Here's my goal. I would like to have an algorithm that can take a 4 digit number A and make another (different) 4 digit number B. I want B to be unique to A, no other 4 digit number could make B except A. Here's an example:
0239 would create 9834
7783 would create 3892
9834 is unique to 0239. No matter what 4 digit number you have, the only way to get 9834 is from 0239. Same with 3892, the only way to get 3892 is from 7783.

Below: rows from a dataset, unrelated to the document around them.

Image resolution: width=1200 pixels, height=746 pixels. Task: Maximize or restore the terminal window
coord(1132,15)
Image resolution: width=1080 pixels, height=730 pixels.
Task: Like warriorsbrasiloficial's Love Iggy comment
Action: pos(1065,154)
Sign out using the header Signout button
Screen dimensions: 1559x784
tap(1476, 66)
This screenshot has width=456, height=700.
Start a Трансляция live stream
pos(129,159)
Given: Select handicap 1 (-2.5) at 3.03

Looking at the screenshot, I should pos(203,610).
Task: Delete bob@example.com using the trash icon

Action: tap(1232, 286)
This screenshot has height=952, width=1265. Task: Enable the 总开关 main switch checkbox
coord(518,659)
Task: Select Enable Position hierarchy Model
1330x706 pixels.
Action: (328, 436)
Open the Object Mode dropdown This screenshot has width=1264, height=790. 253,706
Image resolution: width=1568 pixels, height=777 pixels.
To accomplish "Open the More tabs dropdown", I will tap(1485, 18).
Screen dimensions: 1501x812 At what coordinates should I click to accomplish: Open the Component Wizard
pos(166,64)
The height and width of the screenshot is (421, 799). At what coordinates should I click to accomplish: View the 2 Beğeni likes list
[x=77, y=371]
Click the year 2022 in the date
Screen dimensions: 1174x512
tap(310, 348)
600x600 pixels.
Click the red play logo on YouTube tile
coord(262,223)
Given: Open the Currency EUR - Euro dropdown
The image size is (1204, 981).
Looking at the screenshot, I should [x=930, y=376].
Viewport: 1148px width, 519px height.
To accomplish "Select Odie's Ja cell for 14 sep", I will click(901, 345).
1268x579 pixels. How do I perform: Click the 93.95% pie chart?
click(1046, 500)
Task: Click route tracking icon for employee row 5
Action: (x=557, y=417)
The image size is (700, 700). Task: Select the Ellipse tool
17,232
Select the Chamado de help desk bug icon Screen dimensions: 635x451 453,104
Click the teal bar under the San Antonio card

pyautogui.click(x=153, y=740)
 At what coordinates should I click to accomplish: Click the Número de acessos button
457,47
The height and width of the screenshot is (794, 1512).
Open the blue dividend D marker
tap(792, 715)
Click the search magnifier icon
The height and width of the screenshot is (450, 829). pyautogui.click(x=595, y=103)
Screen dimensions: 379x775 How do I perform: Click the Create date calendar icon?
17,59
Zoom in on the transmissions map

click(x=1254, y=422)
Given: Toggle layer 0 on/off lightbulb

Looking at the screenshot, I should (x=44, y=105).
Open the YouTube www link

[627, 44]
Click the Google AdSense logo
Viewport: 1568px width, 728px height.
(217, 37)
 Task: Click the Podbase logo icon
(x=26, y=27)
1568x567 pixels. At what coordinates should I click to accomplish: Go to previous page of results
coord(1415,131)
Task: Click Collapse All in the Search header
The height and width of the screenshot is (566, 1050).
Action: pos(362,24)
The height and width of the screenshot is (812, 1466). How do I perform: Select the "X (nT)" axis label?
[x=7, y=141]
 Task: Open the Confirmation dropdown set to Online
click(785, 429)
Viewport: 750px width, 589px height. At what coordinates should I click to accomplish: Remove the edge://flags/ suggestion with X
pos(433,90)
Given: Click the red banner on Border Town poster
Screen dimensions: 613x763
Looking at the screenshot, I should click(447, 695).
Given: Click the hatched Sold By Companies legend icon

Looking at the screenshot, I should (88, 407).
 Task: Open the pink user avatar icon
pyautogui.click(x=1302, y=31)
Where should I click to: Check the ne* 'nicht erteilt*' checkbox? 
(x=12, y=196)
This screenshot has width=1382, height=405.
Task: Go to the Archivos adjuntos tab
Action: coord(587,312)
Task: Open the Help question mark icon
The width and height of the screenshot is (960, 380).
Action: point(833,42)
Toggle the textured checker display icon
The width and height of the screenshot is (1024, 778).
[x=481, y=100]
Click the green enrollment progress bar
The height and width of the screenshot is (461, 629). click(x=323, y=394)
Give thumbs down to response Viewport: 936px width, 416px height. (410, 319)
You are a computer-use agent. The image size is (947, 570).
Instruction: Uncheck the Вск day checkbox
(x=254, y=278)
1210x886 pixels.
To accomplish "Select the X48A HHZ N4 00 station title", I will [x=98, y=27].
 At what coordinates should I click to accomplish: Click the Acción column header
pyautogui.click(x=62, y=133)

This way, I can give the generated 4 digit from the algorithm to the user without having them see the Real ID from the table.
-
Could someone help explain how this was unclear? I think I laid out what I'm trying to do clearly but it may need some help, can someone please tell me which part is unclear so I can improve my question?Tom– Tom2016年07月26日 15:11:45 +00:00Commented Jul 26, 2016 at 15:11
-
Do this once: for each number between 1 and 9999, toss a coin. Heads, it's X, Tails, it's Y. Instead of tossing a coin, use a random number generator to deliver numbers between 0 and 1. If the value is < 0.5, it's X otherwise it's Y. If you need the number of Xs and Ys to match, you'll need to tweak the output.Dan Pichelman– Dan Pichelman2016年07月26日 15:13:19 +00:00Commented Jul 26, 2016 at 15:13
-
@DanPichelman That might work but I'd like an algorithm that I can use instead of iterating through every number from 0 to 9999Tom– Tom2016年07月26日 15:14:44 +00:00Commented Jul 26, 2016 at 15:14
-
1Second paragraph is particularly indecipherable.Tulains Córdova– Tulains Córdova2016年07月26日 15:16:52 +00:00Commented Jul 26, 2016 at 15:16
-
3I voted for reopen now that the question is a lot more clear.Tulains Córdova– Tulains Córdova2016年07月26日 15:43:57 +00:00Commented Jul 26, 2016 at 15:43
2 Answers 2
There are fundamentally different solutions to this problem as you've presented it.
A truly random mapping from number A (private ID) to number B (public ID) can be created if you have an independent source of random. Every time you create another row and are assigned number A read from random and create number B. To ensure B is unique you will have to search all existing B's before assigning it. This would be the hardest for anyone to reverse engineer. It's basicly what cryptography calls a one time pad. It's also increasingly prohibitive as you get closer and closer to fully populating the space you've allowed. You eventually get to where there is only 1 number left to assign as a B. You have to wait to find it randomly and you have to search to prove uniqueness on every attempt.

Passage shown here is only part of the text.